# [SUPPLIED TEXT]
________________________
Probing quasi-one-dimensional band structures by plasmon spectroscopy

The plasmon dispersion is inherently related to the continuum of electron-hole pair excitations. Therefore, the comparison of this continuum, as derived from band structure calculations, with experimental data of plasmon dispersion, can yield direct information about the form of the occupied as well as the unoccupied band structure in the vicinity of the Fermi level. The relevance of this statement is illustrated by a detailed analysis of plasmon dispersions in quasi-one-dimensional systems combining experimental electron energy loss spectroscopy with quantitative density-functional theory (DFT) calculations. Si(557)-Au and Si(335)-Au with single atomic chains per terrace are compared with the Si(775)-Au system, which has a double Au chain on each terrace. We demonstrate that both hybridization between Si surface states and the Au chains as well as electronic correlations lead to increasing deviations from the nearly free electron picture that is suggested by a too simple interpretation of data of angular resolved photoemission (ARPES) of these systems, particularly for the double chain system. These deviations are consistently predicted by the DFT calculations. Thus also dimensional crossover can be explained.

Figure 1

Structural model of the topmost atomic layer of (a) the Si(553)-Au system and (b) the spin-polarized Si(775)-Au HCW system (top view). Yellow and blue balls correspond to Au and Si atoms, respectively. The ($5\times 2$) and ($7\times 4$) surface unit cells as well as the terrace width are highlighted. Dotted circles indicate the position of the Si adatoms.
________________________
# [DATA EXTRACT]

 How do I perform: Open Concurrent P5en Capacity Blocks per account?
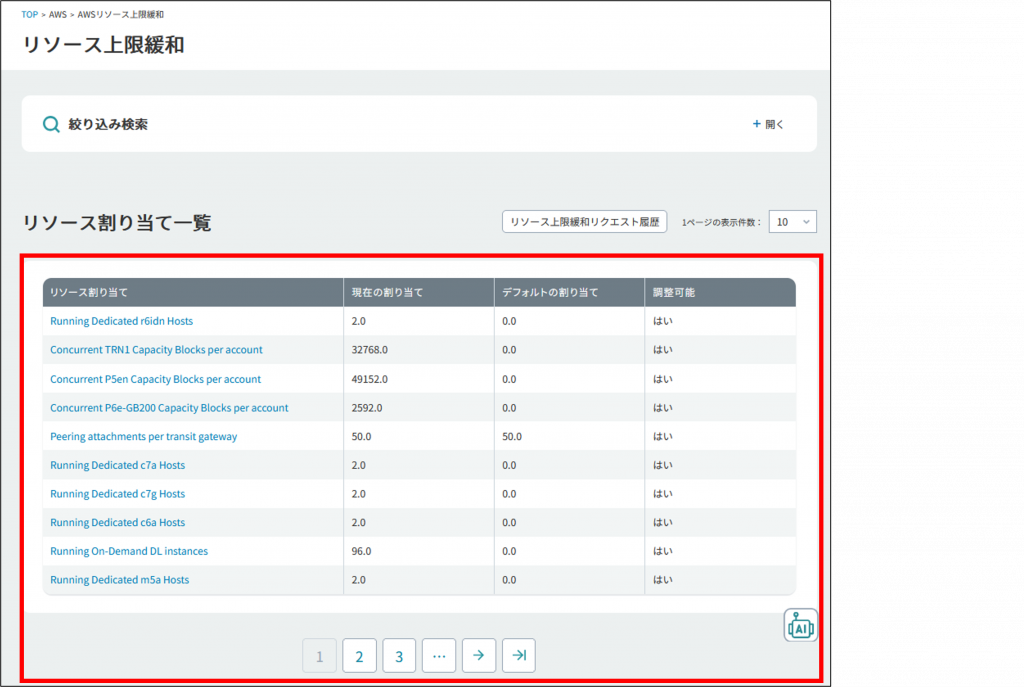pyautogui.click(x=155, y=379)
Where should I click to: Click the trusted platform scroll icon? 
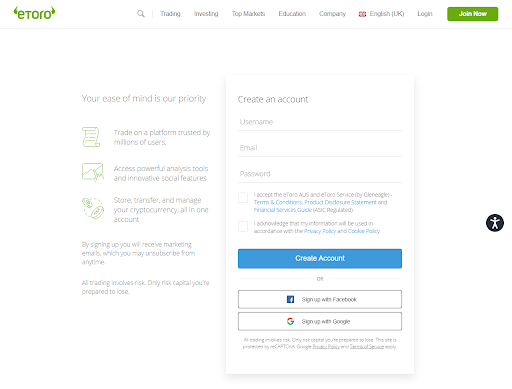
________________________
# [WHAT YOU NEED TO DO]
In the abstract on plasmon spectroscopy, which system has a double Au chain on each terrace?

# [RESULT]
Si(775)-Au